El Perseguidor
Esa noche, las últimas franjas de luz pálida se
debilitaban en la vastedad de la ciudad. Las calles, aún húmedas por la lluvia
reciente, destellaban tenuemente. El alumbrado público no había cobrado vida, y
las calles permanecían suspendidas en ese apasionante momento desenfocado entre
la luz y la oscuridad.
Iba camino a
mi casa luego de lo que había sido un día de trabajo difícil, dejándome
exhausto y desalentado.

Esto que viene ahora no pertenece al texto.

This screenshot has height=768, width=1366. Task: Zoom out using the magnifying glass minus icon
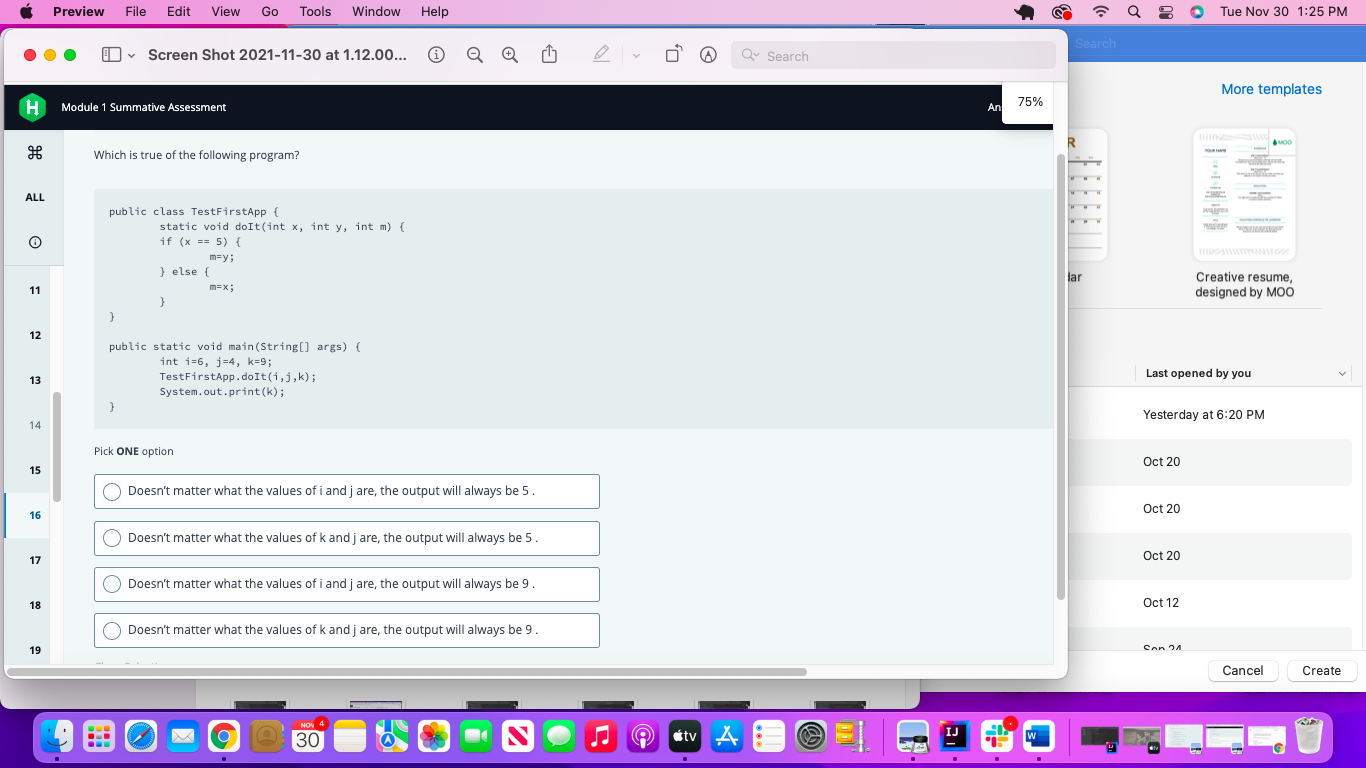[x=474, y=55]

Daba pasos largos y mis manos iban recogidas en mis
bolsillos a manera de puños, enterrados al fondo de la tela. Hacía frío. No un
frío mordaz; uno asesino. Un frío que deslizaba sus níveas manos trepando
ligeramente por mi piel —murmullos de tacto que ocasionaban piel de gallina y
sospecha—. Pude sentir mi ritmo cardíaco acelerarse, mi aliento agitarse.
Me detuve,
cerré los ojos y escuché el crujido ahogado de una pisada detrás de mí. Luego
nada.
Alguien me
seguía.
Me preparé
para salir corriendo, con todos los resortes y engranajes girando, y ahora era
inconfundible. Definitivamente tenía a un perseguidor.
No miré atrás,
solo corrí. Mi pie golpeó el pavimento con fuerza, chirriante. Corrimos juntos,
mi perseguidor y yo; un baile maníaco de alto riesgo. Por carreteras, callejones
y sobre latas de basura. Al final, llegamos a mi calle. Salté apoyando el brazo
sobre una valla, atravesé un patio. Llegué a mi entrada; una inspección
frenética de mis llaves. No lo dudaba, si solo podía llegar a mi sótano antes
de ser capturado, estaría sano y salvo en casa.
Corrí a la
puerta de mi sótano, empujándola de su marco, y luego recorrí las escaleras
saltando los dos últimos escalones antes de ocultarme en las sombras.
Mi perseguidor
detuvo su ritmo en tanto se acercó a los escalones de mi sótano; con cada
pisada, descendía todavía más hacia el brillo turbio. Un débil rayo de luz que
caía, resplandeciente, desde la entrada del sótano me permitió ver la mano de
mi perseguidor cepillando y palpando su camino a través de la gélida pared del
sótano, buscando el interruptor de la luz. Escuché cada aliento que tomaba
—irregular, pesado y húmedo—.
Cuando su mano
descubrió el interruptor, lo encendió prontamente.
Vi cómo el
hombre en uniforme azul se detuvo en su lugar, congelado por el terror mientras
su mirada barría la habitación. Desde las paredes teñidas en sangre, al
congelador cruento en la esquina, hasta lo que quedaba de mi última cena en la
mesa quirúrgica.
No me escuchó
acercarme detrás de él, pero debió sentir el bulto palpitante en mis pantalones
cuando vacié una jeringa entera en la carne de su cuello.
«Bien, oficial
—susurré en el oído del policía mientras su cuerpo se desplomaba—, parece que
ha resuelto el caso».
Una
sonrisa despiadada reptó a lo largo de mis labios.